Simple solar battery charger

using the Atmega328p and one P-Channel MOSFET switching transistor

Remember this circuit? Last time it has seen the light of day was early last autumn and that was caused by a poor breadboard contact. Well, now it has a new PCB and a reasonably decent housing.

Simple solar battery charger - the component side of the prototyping PCB

Although the Atmega's ADC resolution - even after the voltage divider - would have permitted the installation of a temperature compensation section, for the purpose of this article I deliberately skipped it.
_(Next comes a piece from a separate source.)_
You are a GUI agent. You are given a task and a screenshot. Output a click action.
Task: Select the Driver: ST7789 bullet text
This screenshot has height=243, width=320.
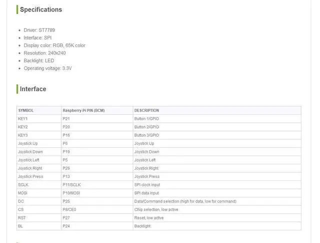[39, 30]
The prototype worked without a glitch for several months with no side-effect for the battery. To accurately measure the battery temperature the sensing thermistor needs to be glued to the battery body and its cable pulled out of the charger's casing. That's one cable too much for a circuit as simple as this one and, in case you were thinking, keeping the thermistor inside the charger box won't do either. The small amount of heat produced by the D1-3 diodes, the power transistor and by the regulator would be just enough to negatively influence the reading. Plenty of reasons there.

Simple solar battery charger - the slightly modified schematics

Arduino Pro Mini or a clone
Q1 - IRF4905 - P-Channel MOSFET with RDSon=20 mOhm
Q2 - 2N3904 - NPN transistor, IC=200 mA
D1-3 - UF4007 - IF=1 A, VF=1.7 V
R1 - 100 kOhm
R2 - 12 kOhm
R3 - 1 MOhm
R4 - 500 Ohm
R5 - 10 kOhm
R6 - 150 kOhm
R7 - 55 kOhm
C1,2 - 100nF
Fuse1 - 5 A
Reg1 - LM7805 - 5 V regulator

I've deliberately increased the resistance for the voltage probe branch on the battery side to further reduce the permanent current draw. The ADC input can deal with such small currents. Just like the breadboard prototype, the circuit has the fuse protecting the battery placed outside the box, on a cable fuse mount.
Although revamped, the code relies on the initial version of the Switcharger. That, but not just that, will be detailed in a future article.

Simple solar battery charger - the prototyping PCB in a plastic cheese box

Despite the use of a prototyping PCB and the fancy SMD resistors and capacitors, the circuit still costs less than 3 dollars, which is also less than the cheese block that used to be in that transparent box. I'm not proud of the through-hole and surface-mount mixture, especially on these kind of boards, but that was a fun experiment. Oh, and the whole shebang takes less four hours of component soldering and cable routing. DIY at its best!